## WHAT THE EXERCISE ASKS
Look through the data below for the line with "Image resolution: width=1226" and the line with "Click the speaker icon of voice channel 常规", then transcribe exactly from the first through the second, leaving out all pictures.
---------- DATA ----------
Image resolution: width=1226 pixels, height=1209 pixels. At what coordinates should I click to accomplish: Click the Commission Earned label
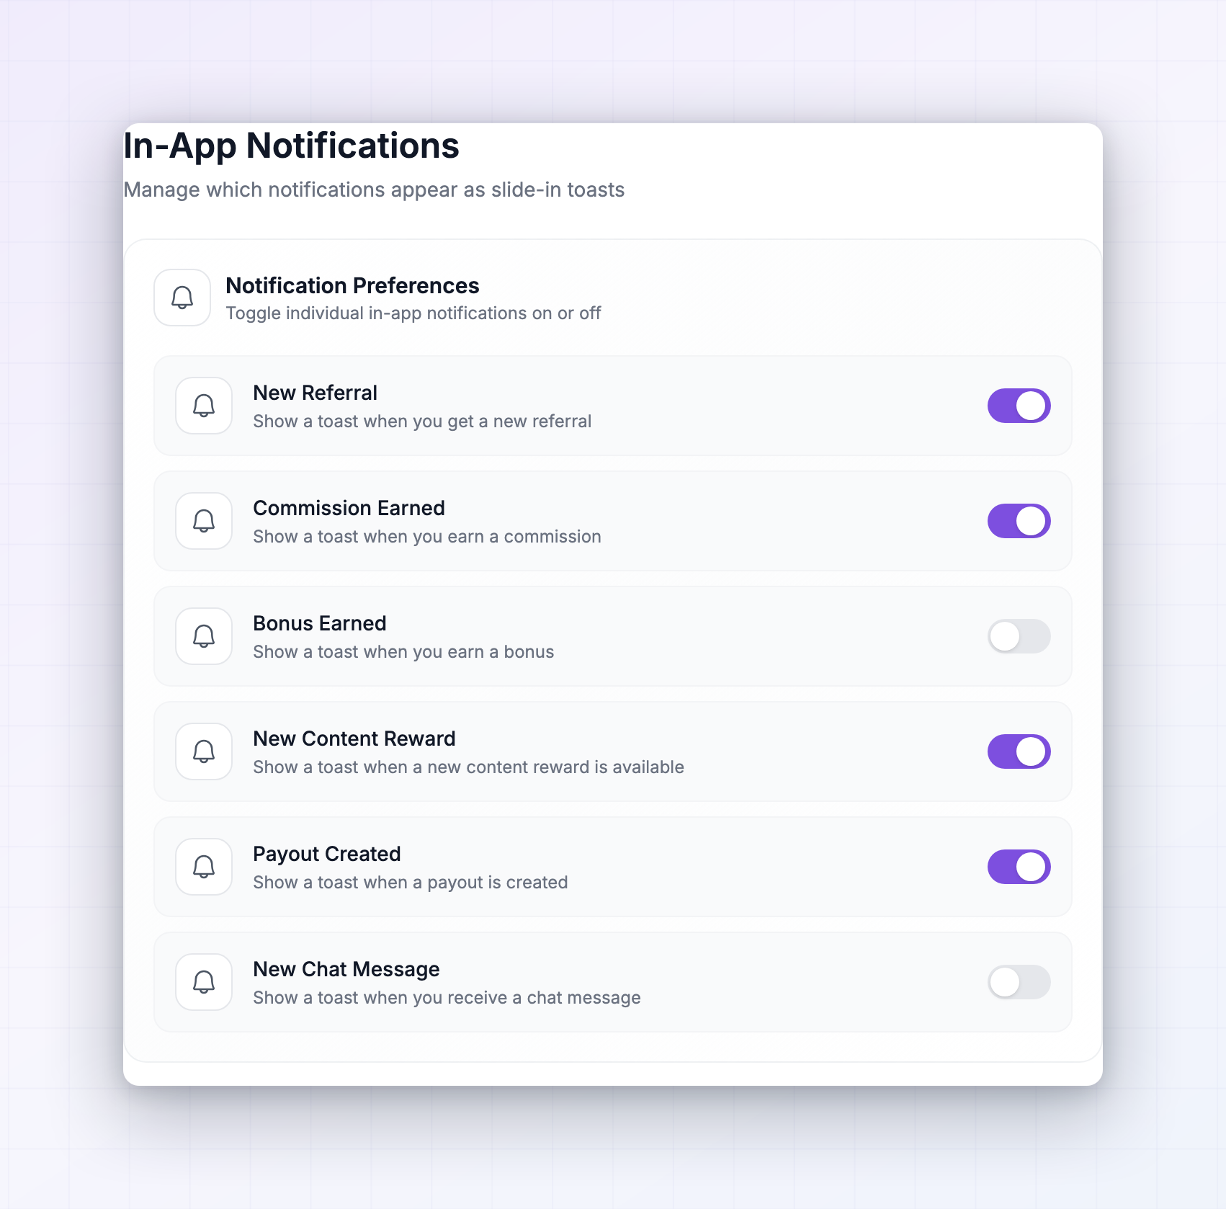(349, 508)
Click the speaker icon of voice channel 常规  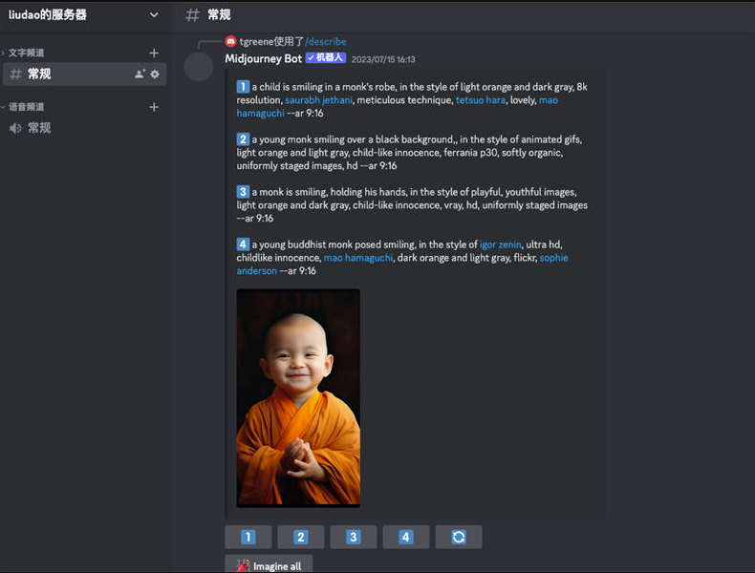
----------
---------- DATA ----------
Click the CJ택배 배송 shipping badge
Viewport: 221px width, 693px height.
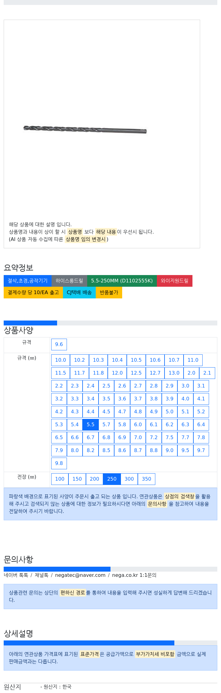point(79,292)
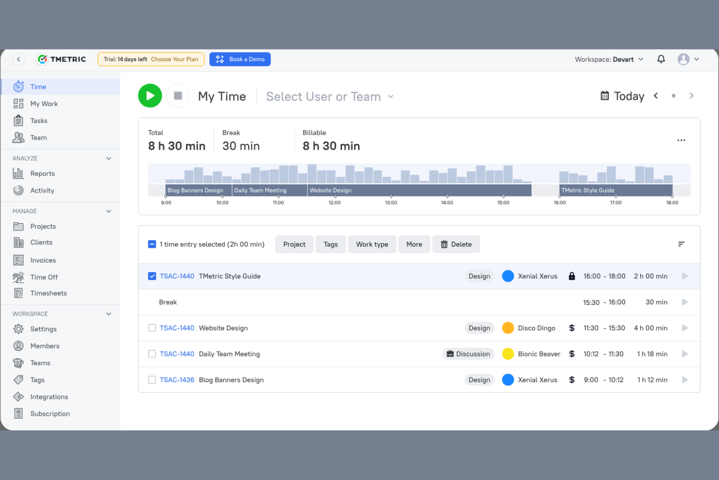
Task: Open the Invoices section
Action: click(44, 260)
----------
## OUTPUT FOR THIS TASK
Image resolution: width=1226 pixels, height=1209 pixels. At what coordinates should I click to accomplish: Click the Commission Earned label
(349, 508)
Click the speaker icon of voice channel 常规  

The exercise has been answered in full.